The Indian Army was first deployed in Kashmir during the Indo-Pakistani War of 1947–1948. Following this the Army has been a part of every conflict, standoff and border skirmish with Pakistan and China in the region. Internal security deployments in the region include anti-terror operations and counter-insurgency operations. Most anti-terror operations in the region are led by the Army, with the CRPF and SOG providing perimeter and crowd control support.

== Indian Air Force ==

In 1947, the Royal Indian Air Force, C-47 Dakotas and Tempests, provided transport and air support to the Indian army, allowing Indian troops to re-gain control over large areas of the former princely state of Jammu and Kashmir. Following this, the Air Force has provided support in Jammu and Kashmir on numerous occasions, including humanitarian missions such as during the Jammu and Kashmir floods, 2014. The Air Force started attaching the Garuds with the army in Jammu and Kashmir to give them "live situation training". The commandos are attached to the Chinar Corps and Rashtriya Rifles of the army.

== Indian Navy ==
The MARCOS work side by side with the Army in Jammu and Kashmir, with one of their key roles being to ensure the security of Wular Lake. From 2018 onwards, the MARCOS were deployed in the region as part of Armed Forces Special Operations Division.

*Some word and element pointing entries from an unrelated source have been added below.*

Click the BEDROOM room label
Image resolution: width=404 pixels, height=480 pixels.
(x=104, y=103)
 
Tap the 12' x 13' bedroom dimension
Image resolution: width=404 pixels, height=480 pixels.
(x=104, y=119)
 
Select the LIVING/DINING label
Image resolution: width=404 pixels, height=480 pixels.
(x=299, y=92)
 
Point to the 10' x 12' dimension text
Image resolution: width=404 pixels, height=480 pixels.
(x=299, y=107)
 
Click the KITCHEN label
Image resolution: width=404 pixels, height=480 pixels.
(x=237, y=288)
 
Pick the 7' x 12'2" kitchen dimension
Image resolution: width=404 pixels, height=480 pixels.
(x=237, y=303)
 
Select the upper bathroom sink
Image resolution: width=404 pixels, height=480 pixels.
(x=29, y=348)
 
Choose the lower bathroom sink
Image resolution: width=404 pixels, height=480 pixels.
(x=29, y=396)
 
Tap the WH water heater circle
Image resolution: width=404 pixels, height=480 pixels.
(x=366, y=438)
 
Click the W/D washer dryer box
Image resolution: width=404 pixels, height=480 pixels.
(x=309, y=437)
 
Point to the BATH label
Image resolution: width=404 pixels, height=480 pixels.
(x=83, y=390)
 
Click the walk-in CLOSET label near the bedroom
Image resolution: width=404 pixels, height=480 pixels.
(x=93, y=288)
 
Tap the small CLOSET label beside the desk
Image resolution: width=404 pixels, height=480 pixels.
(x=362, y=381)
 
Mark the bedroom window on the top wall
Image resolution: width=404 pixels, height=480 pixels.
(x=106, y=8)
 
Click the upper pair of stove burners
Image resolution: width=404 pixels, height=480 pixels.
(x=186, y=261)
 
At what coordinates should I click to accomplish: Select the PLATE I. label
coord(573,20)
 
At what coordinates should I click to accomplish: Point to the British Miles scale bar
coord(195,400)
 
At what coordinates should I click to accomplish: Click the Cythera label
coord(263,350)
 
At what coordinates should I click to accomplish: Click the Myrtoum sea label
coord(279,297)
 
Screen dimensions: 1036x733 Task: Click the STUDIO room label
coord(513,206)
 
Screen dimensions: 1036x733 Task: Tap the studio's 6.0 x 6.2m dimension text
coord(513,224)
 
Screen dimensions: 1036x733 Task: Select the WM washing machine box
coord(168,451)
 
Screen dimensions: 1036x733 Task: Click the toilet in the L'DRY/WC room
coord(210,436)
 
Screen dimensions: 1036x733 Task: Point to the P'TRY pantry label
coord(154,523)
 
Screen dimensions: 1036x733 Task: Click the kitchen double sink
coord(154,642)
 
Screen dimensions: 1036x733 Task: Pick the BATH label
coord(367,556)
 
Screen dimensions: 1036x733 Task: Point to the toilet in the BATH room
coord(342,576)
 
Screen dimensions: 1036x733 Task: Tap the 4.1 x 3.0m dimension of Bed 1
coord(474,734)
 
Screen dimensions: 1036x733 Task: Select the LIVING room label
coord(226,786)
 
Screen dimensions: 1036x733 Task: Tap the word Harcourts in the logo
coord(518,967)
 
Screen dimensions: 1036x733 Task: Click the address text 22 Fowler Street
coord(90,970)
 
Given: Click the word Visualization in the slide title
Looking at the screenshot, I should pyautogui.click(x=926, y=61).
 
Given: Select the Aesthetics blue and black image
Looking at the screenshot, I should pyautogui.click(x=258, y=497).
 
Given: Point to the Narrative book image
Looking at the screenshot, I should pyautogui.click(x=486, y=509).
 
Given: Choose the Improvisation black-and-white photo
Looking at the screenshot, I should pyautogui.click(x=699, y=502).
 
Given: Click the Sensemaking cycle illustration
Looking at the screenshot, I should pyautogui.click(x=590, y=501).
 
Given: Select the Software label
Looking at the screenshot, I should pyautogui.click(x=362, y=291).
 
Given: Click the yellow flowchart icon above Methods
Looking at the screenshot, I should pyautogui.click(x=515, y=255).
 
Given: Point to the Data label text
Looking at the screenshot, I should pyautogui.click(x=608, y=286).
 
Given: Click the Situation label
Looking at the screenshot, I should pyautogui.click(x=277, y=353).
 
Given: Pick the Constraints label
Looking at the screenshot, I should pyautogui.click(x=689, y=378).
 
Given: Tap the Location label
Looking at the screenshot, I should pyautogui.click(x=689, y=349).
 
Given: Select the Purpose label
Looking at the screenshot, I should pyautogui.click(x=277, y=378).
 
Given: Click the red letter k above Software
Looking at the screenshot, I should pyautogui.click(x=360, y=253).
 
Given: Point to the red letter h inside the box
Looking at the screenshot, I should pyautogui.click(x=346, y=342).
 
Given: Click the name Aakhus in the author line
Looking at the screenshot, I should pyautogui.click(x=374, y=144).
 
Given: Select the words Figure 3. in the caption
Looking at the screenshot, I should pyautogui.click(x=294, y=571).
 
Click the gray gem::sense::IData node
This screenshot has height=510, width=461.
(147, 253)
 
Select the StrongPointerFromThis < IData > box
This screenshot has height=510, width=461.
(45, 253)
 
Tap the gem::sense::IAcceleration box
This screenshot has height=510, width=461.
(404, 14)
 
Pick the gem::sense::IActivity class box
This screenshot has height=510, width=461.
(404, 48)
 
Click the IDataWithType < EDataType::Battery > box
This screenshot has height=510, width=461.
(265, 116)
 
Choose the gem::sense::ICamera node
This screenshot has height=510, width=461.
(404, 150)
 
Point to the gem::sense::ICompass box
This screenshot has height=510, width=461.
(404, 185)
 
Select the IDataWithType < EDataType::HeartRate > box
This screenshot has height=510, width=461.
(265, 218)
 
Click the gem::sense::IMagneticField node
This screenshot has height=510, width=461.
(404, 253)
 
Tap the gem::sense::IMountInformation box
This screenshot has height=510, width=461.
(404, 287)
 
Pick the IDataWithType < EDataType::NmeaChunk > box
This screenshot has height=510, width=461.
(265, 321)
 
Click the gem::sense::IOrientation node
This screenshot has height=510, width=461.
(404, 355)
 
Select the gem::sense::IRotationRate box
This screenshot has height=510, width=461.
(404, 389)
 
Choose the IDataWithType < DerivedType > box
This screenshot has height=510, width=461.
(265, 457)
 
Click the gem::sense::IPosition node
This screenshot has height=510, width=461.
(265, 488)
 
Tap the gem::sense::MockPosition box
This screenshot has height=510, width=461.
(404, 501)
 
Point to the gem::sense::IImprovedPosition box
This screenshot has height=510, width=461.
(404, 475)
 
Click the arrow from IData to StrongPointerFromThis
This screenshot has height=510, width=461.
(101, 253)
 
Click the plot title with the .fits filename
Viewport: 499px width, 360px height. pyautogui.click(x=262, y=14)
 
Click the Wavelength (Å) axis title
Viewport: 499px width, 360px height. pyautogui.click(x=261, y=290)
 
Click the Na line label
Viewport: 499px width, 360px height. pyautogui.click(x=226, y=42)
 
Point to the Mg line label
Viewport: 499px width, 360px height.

== Central Armed Police Forces ==

=== Border Security Force ===
The BSF is responsible for ensuring security along the international border with Pakistan and Bangladesh.

=== Central Reserve Police Force ===
26 battalions of CRPF are posted in the Kashmir region, with operations being conducted in the area between "Kupwara in North to Jawahar Tunnel in South and Pahalgam in East to Shopian in West". In 2020 the CRPF got new bulletproof jackets and armored troop carriers.

Other CAPF (Central Armed police force) are also deployed in Kashmir region.

== Special Operations Group ==
The Jammu and Kashmir Police Special Operations Group (SOG) was created in the early 1990s. Each district of Kashmir has multiple SOG units with varying strength according to the amount of militancy in the district. Each unit is headed by a deputy superintendent of police. Kulgam, Anantnag, Shopian and Pulwama are districts with the most SOG units.

== Casualties ==
In 2020, in April and May, there have been 27 casualties from the Army, CRPF, police and BSF across Kashmir valley.